A grant / thesis / dissertation / multimodal project proposal should include, at minimum:
- a 150-word abstract;
- For tips on writing abstracts, see my “Abstracts and Annotated Bibliographies” and Amy Benson Brown, “Crafting Abstracts to Define Your Article’s Scope and Significance,” Academic Coaching & Writing (February 3, 2014).
- a project description;
- a rationale (this is where you integrate your literature review);
- a discussion of your methodology (drawing, of course, on your methods proposal in your Progress Report);
- a production plan (a timeline outlining what you need to accomplish, and when, to execute the work);
- a discussion of your relevant expertise and experience; and
- a bibliography / mediagraphy of relevant work.
If you do plan to seek funding for your work at some point, you’ll find multiple guides for grant-seeking and proposal-writing. See, for instance, S. Joseph Levine’s “Guide for Writing a Funding Proposal” (updated April 5, 2015), Adam Pzreworski and Frank Salomon’s “On the Art of Writing Proposals: Some Candid Suggestions for Applications to Social Science Research Council Competitions” (1995), and the Foundation Center’s “Introduction to Proposal Writing” short courses.

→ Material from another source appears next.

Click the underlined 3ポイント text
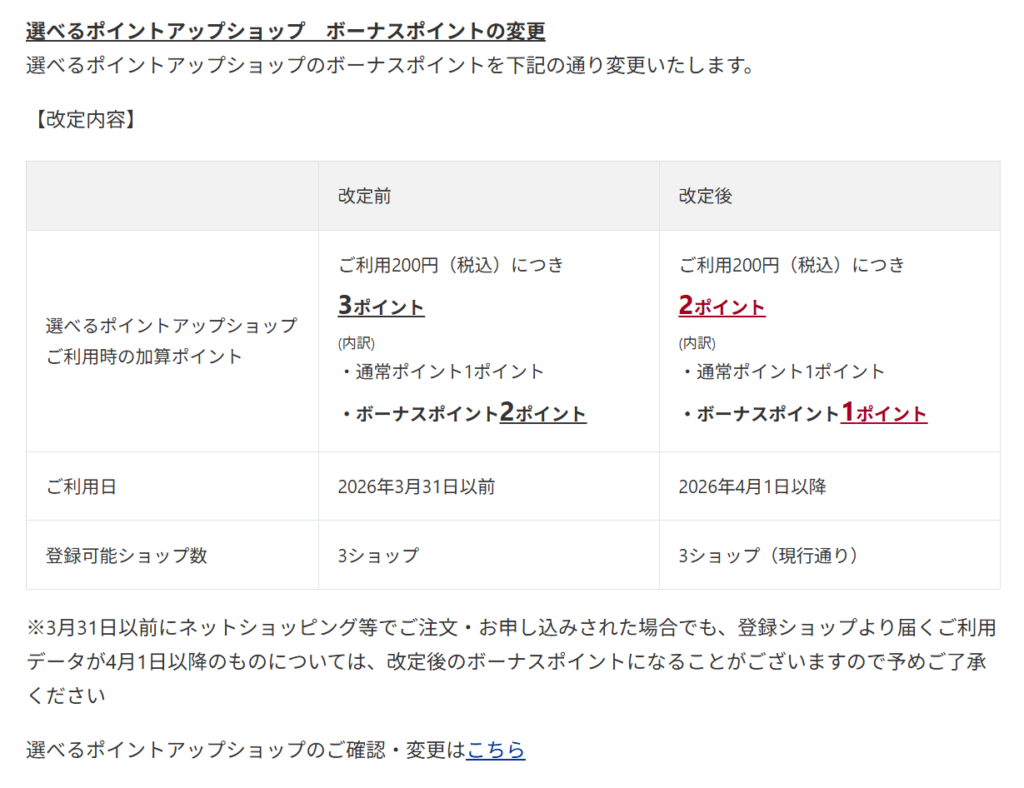The width and height of the screenshot is (1024, 788). pyautogui.click(x=381, y=306)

And of course Sage has a whole bunch of expensive books about grant-writing; you can find them in the library or request them via interlibrary loan.

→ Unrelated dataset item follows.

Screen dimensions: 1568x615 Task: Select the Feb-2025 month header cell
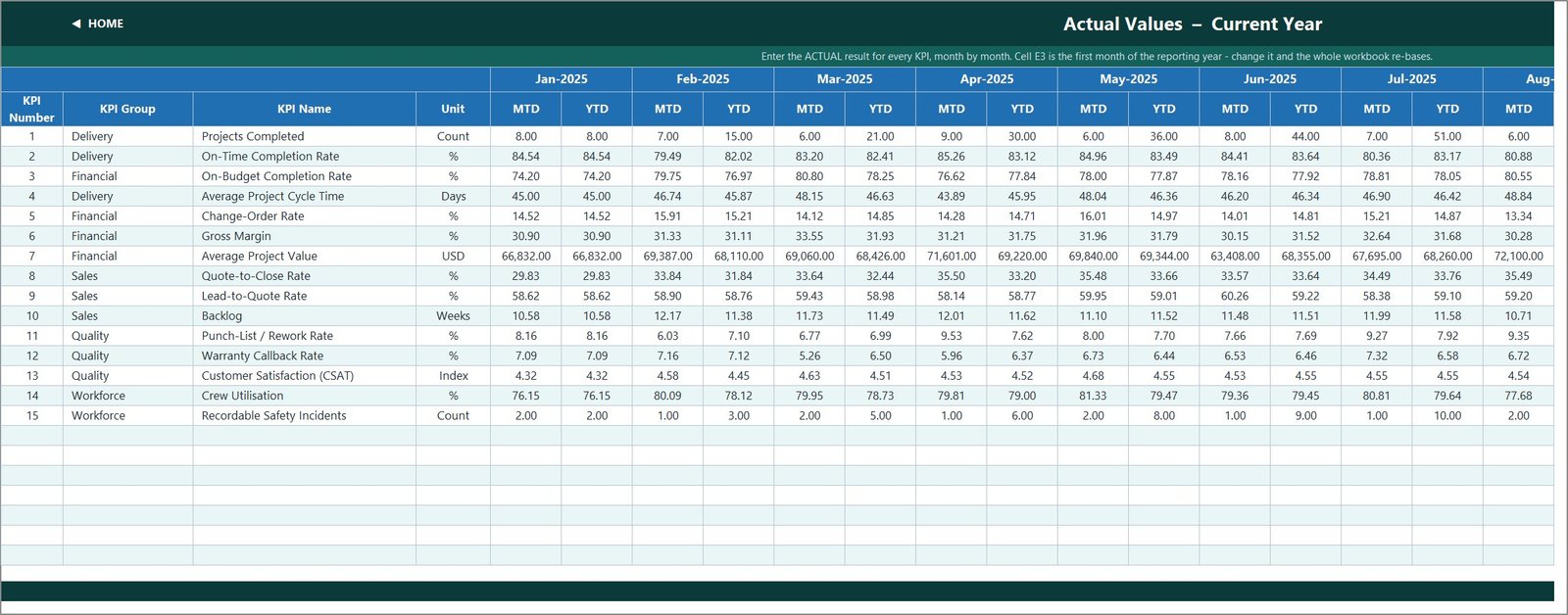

While a syllabus could be traditionally or experimentally formatted, it should include, at minimum:
- an inclusion statement where you explain who you want to engage with the class: is this an undergraduate course, a class for adult learners at a public library, an online class for an intentional learning community or professional organization, etc.?;
- a description of the course structure: is this a weekly semester-long course, a month-long asynchronous online class, an intensive weekend workshop, a self-directed learning program, etc?;
- five to seven learning goals;
- a brief teaching statement, where you explain your pedagogical methods;
- a set of assignments/milestones and in-class activities, and an explanation of which methods students will be deploying for each;
- a schedule of readings/resources — containing at least 20 sources – with contextual framing and light annotations, which will help students understand why particular texts were chosen, how they should engage with them, why they’re sequenced as they are, etc.;
- anything else worth mentioning, particularly regarding the methods involved in the class’s construction and execution, and the methods students will practice
A multimodal project should include, at minimum:
- a 150-word abstract you might use to pitch your project for a conference or exhibition;
- For tips on writing abstracts, see my “Abstracts and Annotated Bibliographies” and Amy Benson Brown, “Crafting Abstracts to Define Your Article’s Scope and Significance,” Academic Coaching & Writing (February 3, 2014).
- the multimodal work itself, presented as intuitively and accessibly as possible;
- if the project is formally or technically complex, brief instructions for engagement;
- a 300-word support paper where you reflect on how your chosen methods of execution served your larger intellectual and creative goals
For other formats: we can agree upon submission components on a case by case basis.